Anne Bartlett-Bragg, of the Faculty of Education at the University of Technology, Sydney, runs a mentoring program for young women entrepreneurs and is immersing them in social media.
She has been blogging since 2000 and is writing a PhD thesis on the power of weblogs. She says many web design companies don’t have the right philosophical approach to blogs, because they are technologically led rather than understanding the power of harnessing social media.
“I call them weblogs as a way of trying to move away from the Paris Hiltons,” she says of the gossip blog. Bartlett-Bragg says blogs are an ideal substitute for the e-newsletters that most of the women in her program send out. “It takes time but so do e-newsletters,” she says. “How many hours do you spend writing an e-newsletter? If it takes you four hours, split that over a month and that’s one hour a week writing something for your blog.”
All blogs incorporate RSS (Really Simple Syndication), a technology that allows people to subscribe and track when websites are updated, which is now a standard business tool built into Microsoft Outlook 2007. “I’m trying to make them think of a blog as their newsletter with RSS feeds,” Bartlett-Bragg says.
Human resources consultant Megan Tough of Complete Potential has been blogging for a year. She first set up a basic blog on the free service, Blogger.com, run by Google. “The reason I got into it is because I knew it was really good for search engine optimisation. It was a good strategy to get to the top of Google searches,” Tough says. Now she uses the free open-source platform WordPress on the complete potential.com domain and asked her IT consultant, Leah Maclean, to set it up and tailor the design.
Maclean, who helps businesses set up blogs, has her own at workingsolo.com.au. On sites such as guru.com she has seen the blog designs from eastern Europe and India being sold for a few hundred dollars, she says. In Australia it may cost $500 to $1000 to have a design tailored.
When it comes to scoring hits with search engines, fresh content is important, Maclean says. “Search engines such as Google actually recognise that blogs by their nature are more likely to be dynamic rather than static.
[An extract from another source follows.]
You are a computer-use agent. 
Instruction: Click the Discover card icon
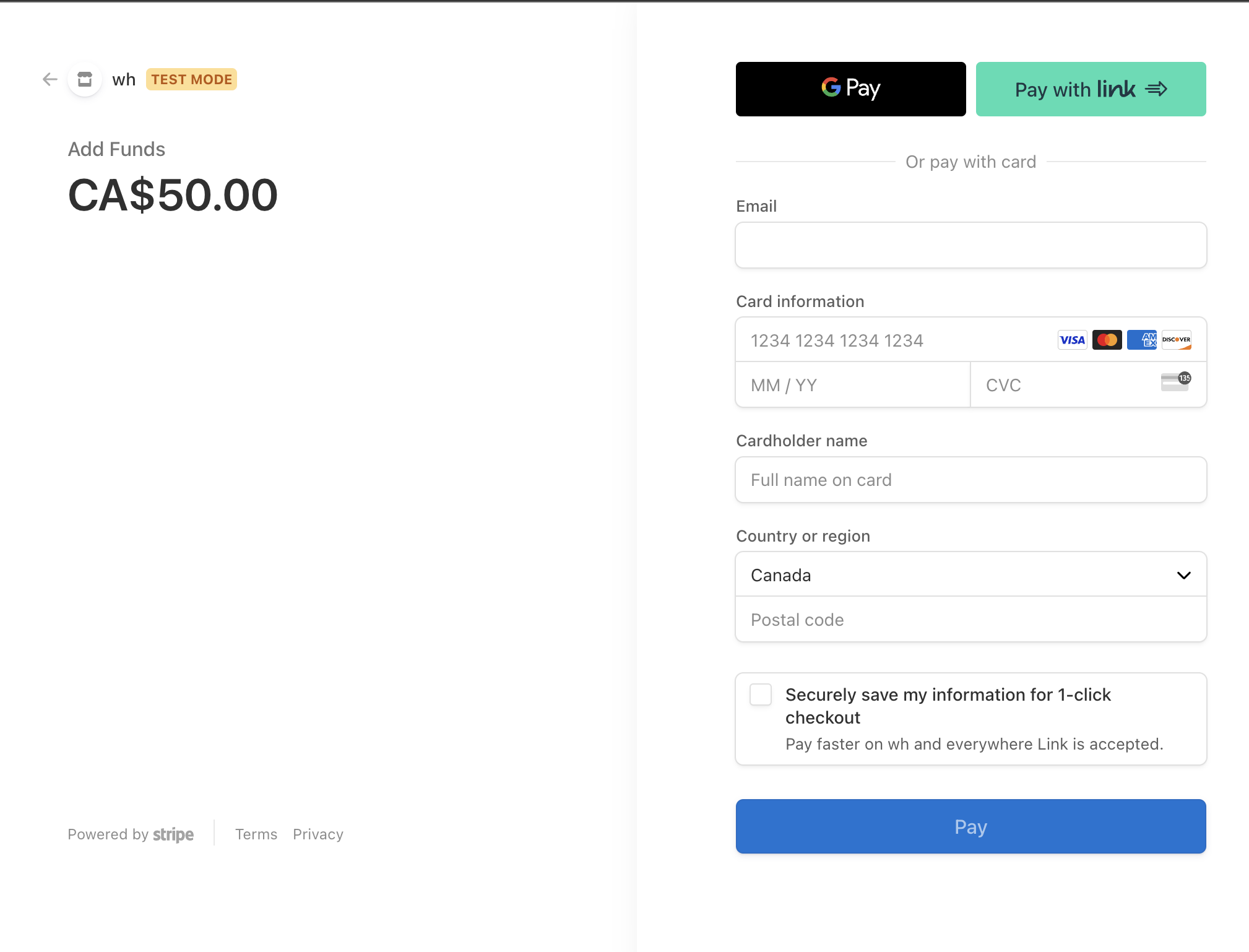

So they listen to blogs and their bots follow them more than standard websites.”
Tough says blogs are a good substitute for writing articles for trade magazines, a traditional public relations tactic. Now she posts to her blog instead. It is like having a conversation with people, partly because they can leave comments on each post.
She aims to do at least one or two posts a week, often writing about something that she has seen elsewhere and wants to share or link to. “It’s pretty easy doing it on a once-weekly basis and I’d probably get that done in an hour or less because they are quite short posts,” she says.
The attraction of a blog is that it is flexible and easy to manage and change content for small business owners, Maclean says.
Using WordPress is as easy as writing a document in Microsoft Word, she says. It is her platform of choice, although she also has clients who use the hosted service Typepad.
A blog is also a powerful business networking tool, she says. “Blogs fit into the social networking tools and many will develop global networks with like-minded people.”